'The Making of Americans' at Park City Museum
Park City Museum's Tozer Gallery is hosting a powerful exhibit from November 10 to January 7. 'The Making of Americans' is based on the impact Jacob Riis (1849–1914) a Danish immigrant who was a pioneering newspaper reporter and social reformer had on the city of New York at the turn of the twentieth century. This exhibit is from 'NEH on the Road', and was adapted from an exhibit that was organized by the Museum of the City of New York.
After observing the horrid living and working conditions of impoverished immigrants in New York City, Riis felt compelled to speak out and write articles to call attention to their plight.

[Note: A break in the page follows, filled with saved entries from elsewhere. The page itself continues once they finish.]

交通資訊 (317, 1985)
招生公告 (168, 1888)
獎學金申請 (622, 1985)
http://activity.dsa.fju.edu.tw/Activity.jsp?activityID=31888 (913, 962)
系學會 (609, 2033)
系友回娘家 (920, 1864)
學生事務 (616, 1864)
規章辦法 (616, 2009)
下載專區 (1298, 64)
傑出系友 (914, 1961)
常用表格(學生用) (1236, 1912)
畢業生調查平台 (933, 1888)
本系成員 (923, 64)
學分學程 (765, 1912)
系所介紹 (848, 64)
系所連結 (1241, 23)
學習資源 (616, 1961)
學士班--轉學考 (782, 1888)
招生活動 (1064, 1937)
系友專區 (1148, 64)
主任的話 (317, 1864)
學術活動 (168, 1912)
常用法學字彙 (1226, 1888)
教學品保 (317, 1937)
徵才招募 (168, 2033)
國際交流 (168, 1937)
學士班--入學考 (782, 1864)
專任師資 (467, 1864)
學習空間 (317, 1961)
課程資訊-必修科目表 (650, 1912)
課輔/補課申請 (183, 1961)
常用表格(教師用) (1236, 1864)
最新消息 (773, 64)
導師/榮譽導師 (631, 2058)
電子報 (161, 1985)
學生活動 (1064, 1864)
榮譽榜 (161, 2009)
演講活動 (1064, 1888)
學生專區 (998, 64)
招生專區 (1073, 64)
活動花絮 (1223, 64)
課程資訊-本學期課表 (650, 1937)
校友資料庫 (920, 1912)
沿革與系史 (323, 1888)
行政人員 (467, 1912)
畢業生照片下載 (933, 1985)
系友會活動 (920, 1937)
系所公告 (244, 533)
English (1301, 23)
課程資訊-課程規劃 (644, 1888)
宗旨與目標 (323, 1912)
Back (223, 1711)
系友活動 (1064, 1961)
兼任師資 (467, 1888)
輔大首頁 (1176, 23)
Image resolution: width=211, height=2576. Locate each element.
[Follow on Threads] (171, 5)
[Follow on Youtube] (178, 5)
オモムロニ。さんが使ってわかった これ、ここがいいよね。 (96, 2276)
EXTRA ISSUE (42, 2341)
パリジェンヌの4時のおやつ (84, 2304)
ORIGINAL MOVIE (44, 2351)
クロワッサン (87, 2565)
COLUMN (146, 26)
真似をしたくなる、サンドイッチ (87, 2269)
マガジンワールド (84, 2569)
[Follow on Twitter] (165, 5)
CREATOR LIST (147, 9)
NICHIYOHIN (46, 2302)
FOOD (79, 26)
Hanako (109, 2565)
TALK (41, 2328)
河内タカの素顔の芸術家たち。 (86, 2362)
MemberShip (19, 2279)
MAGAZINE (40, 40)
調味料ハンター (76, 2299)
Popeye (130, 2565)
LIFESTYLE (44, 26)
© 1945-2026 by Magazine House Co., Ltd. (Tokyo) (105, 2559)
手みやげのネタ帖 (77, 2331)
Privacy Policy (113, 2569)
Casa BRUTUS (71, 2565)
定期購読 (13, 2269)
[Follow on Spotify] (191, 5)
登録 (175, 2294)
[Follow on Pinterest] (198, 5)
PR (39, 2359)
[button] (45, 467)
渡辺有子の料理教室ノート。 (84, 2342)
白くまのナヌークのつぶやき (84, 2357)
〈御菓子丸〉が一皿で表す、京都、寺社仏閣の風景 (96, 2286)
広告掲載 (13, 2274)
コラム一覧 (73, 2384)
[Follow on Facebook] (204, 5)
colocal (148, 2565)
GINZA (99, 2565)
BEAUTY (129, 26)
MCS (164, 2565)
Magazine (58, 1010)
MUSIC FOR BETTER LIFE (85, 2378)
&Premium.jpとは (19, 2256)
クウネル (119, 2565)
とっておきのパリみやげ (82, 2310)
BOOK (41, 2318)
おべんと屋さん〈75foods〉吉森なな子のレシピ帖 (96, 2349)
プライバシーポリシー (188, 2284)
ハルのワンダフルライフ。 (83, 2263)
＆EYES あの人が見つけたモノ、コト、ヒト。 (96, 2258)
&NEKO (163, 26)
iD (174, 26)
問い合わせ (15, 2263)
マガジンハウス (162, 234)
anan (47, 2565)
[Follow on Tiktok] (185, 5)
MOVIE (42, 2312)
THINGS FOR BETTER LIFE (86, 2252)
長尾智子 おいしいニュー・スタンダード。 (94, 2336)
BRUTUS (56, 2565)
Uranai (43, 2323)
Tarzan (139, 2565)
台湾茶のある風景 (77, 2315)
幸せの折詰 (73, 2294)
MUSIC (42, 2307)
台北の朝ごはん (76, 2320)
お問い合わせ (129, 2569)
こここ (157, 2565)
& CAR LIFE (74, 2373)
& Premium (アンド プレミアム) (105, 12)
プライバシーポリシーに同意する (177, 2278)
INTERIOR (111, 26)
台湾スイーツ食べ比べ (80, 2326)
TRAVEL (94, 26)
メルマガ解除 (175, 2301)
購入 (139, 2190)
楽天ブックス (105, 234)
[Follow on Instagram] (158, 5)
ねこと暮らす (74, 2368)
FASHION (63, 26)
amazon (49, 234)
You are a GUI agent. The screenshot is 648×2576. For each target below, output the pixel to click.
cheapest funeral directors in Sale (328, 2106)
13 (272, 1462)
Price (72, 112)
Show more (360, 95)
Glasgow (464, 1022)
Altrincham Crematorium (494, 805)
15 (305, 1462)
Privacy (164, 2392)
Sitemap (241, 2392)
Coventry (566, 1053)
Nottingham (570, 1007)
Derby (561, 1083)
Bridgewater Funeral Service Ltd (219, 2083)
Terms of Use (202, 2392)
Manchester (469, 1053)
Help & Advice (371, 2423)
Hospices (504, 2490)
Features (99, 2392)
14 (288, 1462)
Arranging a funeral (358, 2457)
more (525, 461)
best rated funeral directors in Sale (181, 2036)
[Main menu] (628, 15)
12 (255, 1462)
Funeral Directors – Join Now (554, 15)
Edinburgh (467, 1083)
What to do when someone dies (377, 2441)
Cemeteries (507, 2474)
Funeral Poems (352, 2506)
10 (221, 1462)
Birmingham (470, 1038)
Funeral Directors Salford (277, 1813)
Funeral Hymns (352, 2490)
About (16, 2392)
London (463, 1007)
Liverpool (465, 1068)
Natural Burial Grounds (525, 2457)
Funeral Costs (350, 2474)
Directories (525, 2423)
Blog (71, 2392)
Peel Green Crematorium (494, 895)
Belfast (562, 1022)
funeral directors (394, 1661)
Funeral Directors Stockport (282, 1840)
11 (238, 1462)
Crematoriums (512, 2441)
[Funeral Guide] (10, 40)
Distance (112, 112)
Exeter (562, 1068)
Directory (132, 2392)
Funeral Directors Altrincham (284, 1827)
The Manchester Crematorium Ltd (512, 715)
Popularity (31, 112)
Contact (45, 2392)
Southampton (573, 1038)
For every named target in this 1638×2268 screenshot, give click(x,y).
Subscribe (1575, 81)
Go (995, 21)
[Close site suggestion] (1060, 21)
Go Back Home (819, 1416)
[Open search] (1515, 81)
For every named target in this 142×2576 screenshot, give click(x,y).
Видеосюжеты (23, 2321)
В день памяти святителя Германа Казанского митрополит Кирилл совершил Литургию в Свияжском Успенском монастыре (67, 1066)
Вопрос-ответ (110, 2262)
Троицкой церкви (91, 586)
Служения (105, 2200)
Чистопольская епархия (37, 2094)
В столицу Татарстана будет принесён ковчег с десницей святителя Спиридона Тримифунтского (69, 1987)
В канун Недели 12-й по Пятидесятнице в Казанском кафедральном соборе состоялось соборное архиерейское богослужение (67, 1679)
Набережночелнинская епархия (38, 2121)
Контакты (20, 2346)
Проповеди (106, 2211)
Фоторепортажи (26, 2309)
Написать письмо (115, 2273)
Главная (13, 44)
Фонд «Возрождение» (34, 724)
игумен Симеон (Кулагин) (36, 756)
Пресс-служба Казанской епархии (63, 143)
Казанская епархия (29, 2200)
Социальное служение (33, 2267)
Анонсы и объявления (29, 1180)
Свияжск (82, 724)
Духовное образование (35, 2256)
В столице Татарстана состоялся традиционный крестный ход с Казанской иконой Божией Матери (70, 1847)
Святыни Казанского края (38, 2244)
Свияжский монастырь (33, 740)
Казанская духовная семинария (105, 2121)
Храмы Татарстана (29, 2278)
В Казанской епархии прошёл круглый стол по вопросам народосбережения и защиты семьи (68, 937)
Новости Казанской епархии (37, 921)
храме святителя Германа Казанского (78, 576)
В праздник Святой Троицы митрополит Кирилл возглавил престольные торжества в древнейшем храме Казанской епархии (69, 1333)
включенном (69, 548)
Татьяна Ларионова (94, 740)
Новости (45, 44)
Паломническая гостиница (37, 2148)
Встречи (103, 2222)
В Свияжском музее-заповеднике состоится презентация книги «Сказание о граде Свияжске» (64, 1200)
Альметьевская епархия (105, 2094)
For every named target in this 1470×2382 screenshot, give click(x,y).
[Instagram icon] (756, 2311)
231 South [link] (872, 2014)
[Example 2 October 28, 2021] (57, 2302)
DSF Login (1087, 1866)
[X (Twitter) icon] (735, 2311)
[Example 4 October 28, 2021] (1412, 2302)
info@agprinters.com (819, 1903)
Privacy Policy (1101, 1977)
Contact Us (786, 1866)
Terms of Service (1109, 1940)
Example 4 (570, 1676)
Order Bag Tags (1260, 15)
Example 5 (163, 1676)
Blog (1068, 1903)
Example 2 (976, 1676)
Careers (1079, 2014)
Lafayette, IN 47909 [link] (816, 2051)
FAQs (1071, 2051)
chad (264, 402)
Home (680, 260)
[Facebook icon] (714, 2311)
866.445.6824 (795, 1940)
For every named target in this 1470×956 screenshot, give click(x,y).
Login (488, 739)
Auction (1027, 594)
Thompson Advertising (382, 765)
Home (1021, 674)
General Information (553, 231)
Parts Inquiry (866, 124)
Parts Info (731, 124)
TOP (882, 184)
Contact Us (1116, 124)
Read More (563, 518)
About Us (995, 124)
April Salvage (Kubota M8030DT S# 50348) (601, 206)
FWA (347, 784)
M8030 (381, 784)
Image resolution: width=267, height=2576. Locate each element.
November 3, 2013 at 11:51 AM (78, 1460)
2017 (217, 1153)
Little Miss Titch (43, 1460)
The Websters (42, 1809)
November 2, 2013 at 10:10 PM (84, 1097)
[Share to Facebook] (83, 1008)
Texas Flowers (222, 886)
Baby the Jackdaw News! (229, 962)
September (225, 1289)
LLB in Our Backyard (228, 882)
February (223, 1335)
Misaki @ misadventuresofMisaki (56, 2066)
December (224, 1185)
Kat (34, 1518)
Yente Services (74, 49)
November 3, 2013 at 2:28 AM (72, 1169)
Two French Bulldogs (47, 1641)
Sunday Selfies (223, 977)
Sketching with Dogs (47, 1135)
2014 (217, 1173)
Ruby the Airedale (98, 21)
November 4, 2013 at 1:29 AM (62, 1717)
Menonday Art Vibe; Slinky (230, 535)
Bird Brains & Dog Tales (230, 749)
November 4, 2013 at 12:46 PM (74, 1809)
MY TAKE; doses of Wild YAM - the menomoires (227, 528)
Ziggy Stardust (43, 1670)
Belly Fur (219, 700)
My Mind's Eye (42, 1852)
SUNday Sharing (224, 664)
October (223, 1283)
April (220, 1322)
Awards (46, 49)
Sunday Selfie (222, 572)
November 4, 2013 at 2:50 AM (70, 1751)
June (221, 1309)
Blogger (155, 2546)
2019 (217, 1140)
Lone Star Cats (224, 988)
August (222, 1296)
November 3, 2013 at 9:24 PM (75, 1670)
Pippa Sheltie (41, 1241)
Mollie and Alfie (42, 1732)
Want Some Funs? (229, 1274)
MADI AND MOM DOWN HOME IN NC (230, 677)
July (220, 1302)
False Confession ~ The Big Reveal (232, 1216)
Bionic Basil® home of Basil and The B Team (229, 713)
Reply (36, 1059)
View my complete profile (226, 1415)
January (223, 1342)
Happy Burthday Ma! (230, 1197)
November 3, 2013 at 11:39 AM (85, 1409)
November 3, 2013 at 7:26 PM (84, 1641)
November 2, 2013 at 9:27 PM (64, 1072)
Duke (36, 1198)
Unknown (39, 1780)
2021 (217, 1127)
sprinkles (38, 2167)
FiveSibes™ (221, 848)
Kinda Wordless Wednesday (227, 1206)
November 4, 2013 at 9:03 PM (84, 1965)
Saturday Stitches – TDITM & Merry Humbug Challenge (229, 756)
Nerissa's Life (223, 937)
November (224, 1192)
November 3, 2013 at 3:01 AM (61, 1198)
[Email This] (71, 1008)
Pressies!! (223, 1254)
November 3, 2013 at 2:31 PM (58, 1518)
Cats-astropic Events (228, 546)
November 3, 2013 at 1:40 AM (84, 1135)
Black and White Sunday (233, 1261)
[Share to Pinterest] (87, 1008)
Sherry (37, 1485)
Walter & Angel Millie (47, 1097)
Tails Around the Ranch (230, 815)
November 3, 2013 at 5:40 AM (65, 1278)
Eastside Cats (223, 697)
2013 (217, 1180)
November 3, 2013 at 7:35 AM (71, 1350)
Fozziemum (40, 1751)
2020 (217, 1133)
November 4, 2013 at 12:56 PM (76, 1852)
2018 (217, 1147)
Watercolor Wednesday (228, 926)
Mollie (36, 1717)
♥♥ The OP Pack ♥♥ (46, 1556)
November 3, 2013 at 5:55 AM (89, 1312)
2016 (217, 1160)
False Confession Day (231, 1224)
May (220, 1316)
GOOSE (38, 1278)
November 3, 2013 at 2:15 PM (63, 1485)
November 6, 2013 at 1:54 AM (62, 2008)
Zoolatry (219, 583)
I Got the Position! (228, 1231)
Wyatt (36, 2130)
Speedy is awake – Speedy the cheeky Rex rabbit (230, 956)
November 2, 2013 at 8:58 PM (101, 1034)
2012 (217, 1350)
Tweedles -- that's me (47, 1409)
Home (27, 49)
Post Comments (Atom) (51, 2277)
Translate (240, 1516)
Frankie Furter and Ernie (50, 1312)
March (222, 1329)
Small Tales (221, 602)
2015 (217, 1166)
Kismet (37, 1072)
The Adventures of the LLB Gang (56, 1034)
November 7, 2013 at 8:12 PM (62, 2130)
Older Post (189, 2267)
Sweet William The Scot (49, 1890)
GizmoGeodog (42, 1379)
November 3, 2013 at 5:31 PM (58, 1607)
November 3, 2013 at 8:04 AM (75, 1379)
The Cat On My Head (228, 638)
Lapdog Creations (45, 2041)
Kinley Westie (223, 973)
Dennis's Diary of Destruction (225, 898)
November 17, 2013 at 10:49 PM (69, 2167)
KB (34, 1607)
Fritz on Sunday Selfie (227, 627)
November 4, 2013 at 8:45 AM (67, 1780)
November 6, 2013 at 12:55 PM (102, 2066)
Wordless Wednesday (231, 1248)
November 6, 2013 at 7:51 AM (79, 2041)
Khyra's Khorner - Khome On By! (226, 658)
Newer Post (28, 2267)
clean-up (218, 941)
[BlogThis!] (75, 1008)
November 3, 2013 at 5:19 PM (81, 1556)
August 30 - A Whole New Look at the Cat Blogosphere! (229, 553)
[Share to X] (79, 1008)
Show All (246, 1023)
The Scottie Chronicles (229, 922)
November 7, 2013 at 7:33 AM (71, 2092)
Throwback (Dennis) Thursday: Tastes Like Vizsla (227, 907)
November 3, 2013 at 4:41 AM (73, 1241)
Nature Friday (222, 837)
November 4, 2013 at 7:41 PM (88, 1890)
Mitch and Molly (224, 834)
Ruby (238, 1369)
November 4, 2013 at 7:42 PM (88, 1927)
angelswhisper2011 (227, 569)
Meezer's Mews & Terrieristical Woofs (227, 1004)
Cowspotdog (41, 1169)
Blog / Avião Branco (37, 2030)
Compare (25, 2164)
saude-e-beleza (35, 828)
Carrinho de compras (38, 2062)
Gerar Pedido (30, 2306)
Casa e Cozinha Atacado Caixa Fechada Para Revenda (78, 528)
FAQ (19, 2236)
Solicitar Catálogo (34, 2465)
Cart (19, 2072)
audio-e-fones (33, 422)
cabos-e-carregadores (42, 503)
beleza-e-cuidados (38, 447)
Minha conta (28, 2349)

Finding words alone were ineffective, he first hired photographers and then learned the skill himself so he could capture the images of the old and young struggling to survive in their new American home.
Ironically, it was the invention of flash photography that allowed many of these dramatic photographs to be shot in the dark and often windowless tenements. Riis persuasive articles now had haunting images to accompany them. Many of these same images appear in the book he released in 1890 'How the Other Half Lives'.
Through his lectures, many books, and even his friendship with President Theodore Roosevelt (former Police Commissioner of New York), Riis advanced social reform in early twentieth-century America….much like TV coverage of the attacks on peaceful Civil Rights marchers and cellphone recordings of police brutality have also instigated change.
This multimedia exhibit is made up of storyboards outlining Riis' life and career and also several videos. It includes life-sized photographs as well as artifacts and personal documentation.